O mesmo ocorre em relação à cor da pele das pessoas entrevistadas, com maior prevalência de insegurança alimentar entre os pardos e pretos. Entre os brancos, 48,9% apresentaram algum grau de insegurança alimentar, contra 66,8% dos pretos e 67,8% dos pardos.
O problema também é mais frequente na casas chefiadas apenas por mulheres, com 73,8% dos domicílios nessa situação.
“A insegurança alimentar é um retrato das desigualdades múltiplas interseccionais. Ela tem cor, tem gênero e ilustra um retrato do Brasil”, diz Renata Motta, professora de sociologia da Universidade Livre de Berlim que liderou a pesquisa.
As dificuldades econômicas agravadas pela pandemia também levaram à redução da diversidade de alimentos saudáveis ingeridos nos domicílios. Entre os entrevistados, 41% disseram ter reduzido o consumo de frutas, e 44% o de carnes.

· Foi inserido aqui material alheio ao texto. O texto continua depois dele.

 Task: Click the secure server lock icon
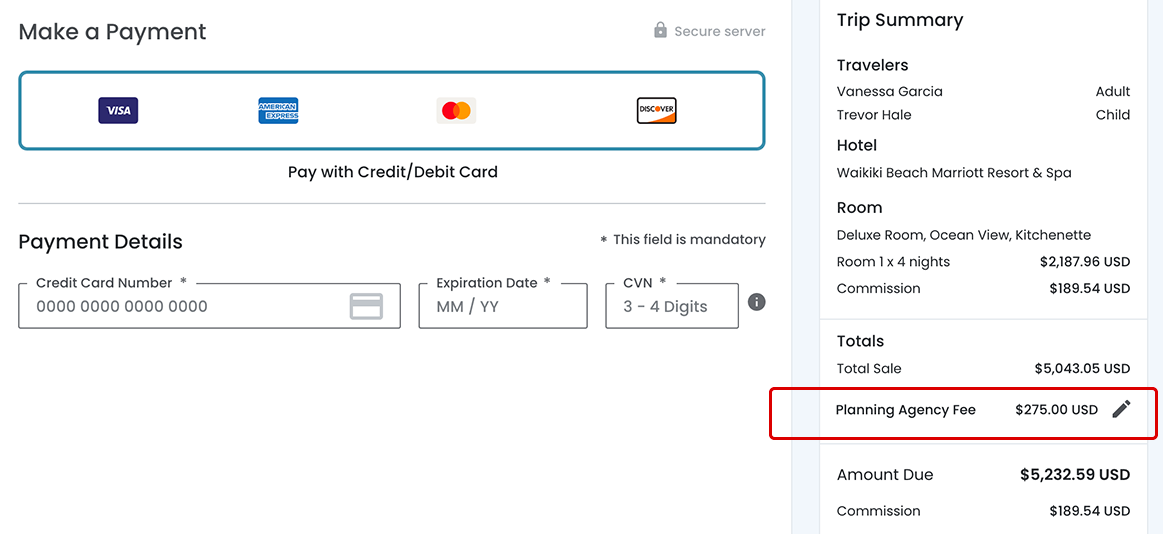(660, 30)
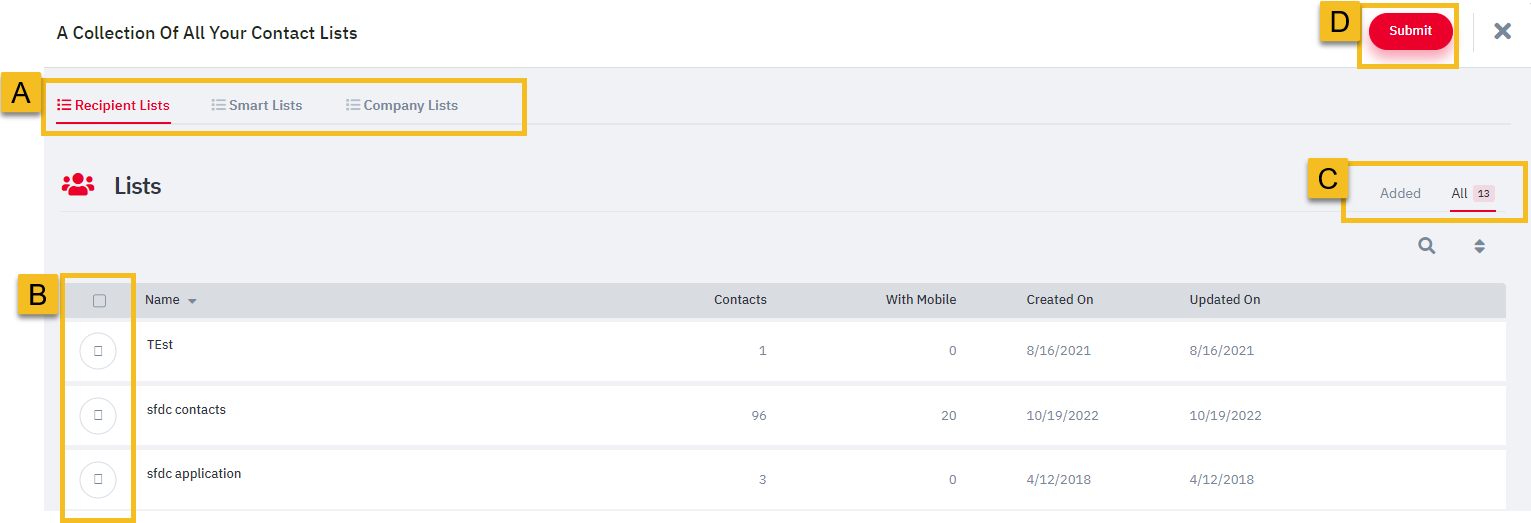Image resolution: width=1531 pixels, height=523 pixels.
Task: Open the Company Lists tab
Action: pyautogui.click(x=402, y=105)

Entre aqueles em insegurança alimentar a redução no consumo de alimentos saudáveis foi de 85%.
Impacto do auxílio emergencial
Os resultados da pesquisa só não foram ainda piores graças ao auxílio emergencial, criado em abril do ano passado. Entre os entrevistados que tinham recebido pelo menos uma parcela do auxílio, 63% usaram o dinheiro para comprar comida.
Quando o levantamento foi realizado, o valor do auxílio já havia sido reduzido à metade da quantia inicial, de R$ 600 para R$ 300. O benefício foi encerrado em dezembro, e no primeiro trimestre deste ano a população pobre que perdeu renda ou enfrentava dificuldades por conta da pandemia ficou sem o auxílio.
Nesse período, diz Motta, pode-se esperar que a insegurança alimentar da população tenha crescido. “Os dados da nossa pesquisa, com o auxílio de R$ 300, já são dramáticos. É bem provável que a porcentagem de domicílios em insegurança alimentar grave tenha aumentado demais [sem o auxílio]”, afirma.
O auxílio emergencial voltou a ser pago em abril, em um valor mais baixo do que no final do ano passado – a maior parte dos beneficiários deverá receber R$ 150 ou R$ 250 por mês. A nova rodada deve ter quatro parcelas mensais.